Other additives may also be present, including antistatic agents,
brightening compounds, nucleating agents, clarifying agents,
lubricants, flame retardants, antioxidants, UV stabilizers,
fillers, and the like.
[0010] The preferred silver-containing antimicrobial is an
inorganic silver-containing compound, including, without
limitation, inorganic compounds such as silver zirconium phosphates
available from Milliken & Company under the tradename
ALPHASAN.RTM. RC-2000, RC-5000, and RC-7000, although any
silver-containing inorganic antimicrobial agent may also be
utilized within the inventive plastic article (for instance, as
mere examples, a silver substituted zeolite available from Shingawa
under the tradename ZEOMIC.RTM., and silver-containing glasses,
such as IONPURE.RTM. from Ishizuka Glass under the tradename
IONPURE.RTM., as well as AMP.RTM. T558 and MICROFREE.RTM., both
available from DuPont, as well as JMAC.RTM., available from Johnson
Mathey). Generally, such an antimicrobial is added in an amount of
from about 0.01 to 10% by total weight of the target plastic
composition; more preferably from about 0.05 to about 2.0%; and
most preferably from about 0.5 to about 2.0%.
[0011] The carboxylic acid salt may be any such salt based upon
monovalent, bivalent, or trivalent metal ions and from
C.sub.1-C.sub.40 in carbon chain length. Preferably, such at least
one carboxylic acid salt is selected from the group consisting of
at least one C.sub.1-C.sub.40 carboxylic acid compound neutralized
by at least one cation selected from the group consisting of
monovalent metal ions, bivalent ions, and trivalent metal ions.
Such ions include, without limitation, monovalents such as alkali
metals (e.g., sodium, potassium, lithium, and like) bivalents such
as alkaline earth metals (e.g., calcium, barium, strontium,
magnesium, cadmium, rubidium, and the like), zinc, tin (II), iron
(II), such as aluminum, for example. It appears that the bi- and
tri-valents provide the best overall thermoplastic article from
both a surface-available silver compound standpoint and an
aesthetic perspective because discoloration appears to be a greater
problem with monovalents than for the others. However, such
discoloration is greater for the larger-sized monovalent metal ions
(e.g., sodium and potassium) for some undetermined reason.
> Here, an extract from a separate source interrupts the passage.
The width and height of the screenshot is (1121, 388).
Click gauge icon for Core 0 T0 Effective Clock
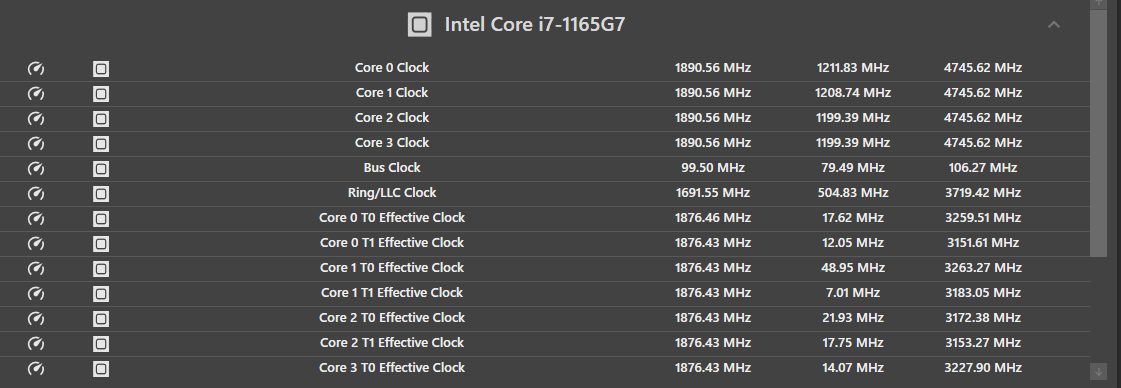(36, 219)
Although
such compounds do appear to brown or yellow the target inventive
resins to a certain extent, such colors may also be acceptable, or
even desired, for certain reasons as well, thus the utilization of
such carboxylic acid salts is not completely discouraged, and thus
remains possible within the invention. Preferably, also, said
carboxylic acid salt is preferably selected from the group
consisting of alkali metal acetates, alkali metal stearates,
alkaline earth metal acetates, alkaline earth metal stearates, zinc
stearate, tin(II) stearate, aluminum stearate (as well as di- and
tri-stearate), and any mixtures thereof (although other chain
lengths, including myristates, behenates, oleates, palmitates, and
the like, may also be utilized, these stearates and acetates are
non-limiting preferred examples for this invention). Most
preferred, though again, non-limiting, is calcium stearate, due to
its advantages in processing as well as ultimate efficacy within
the finished target thermoplastic article, as shown below. As noted
above, the carboxylic acid salt should be added in amounts of from
about 0.1% to 1.25% by weight, preferably from about 0.2 to about
1.0%, more preferably from about 0.2 to about 0.5%, and most
preferably about 0.3% by weight of the total polymer component.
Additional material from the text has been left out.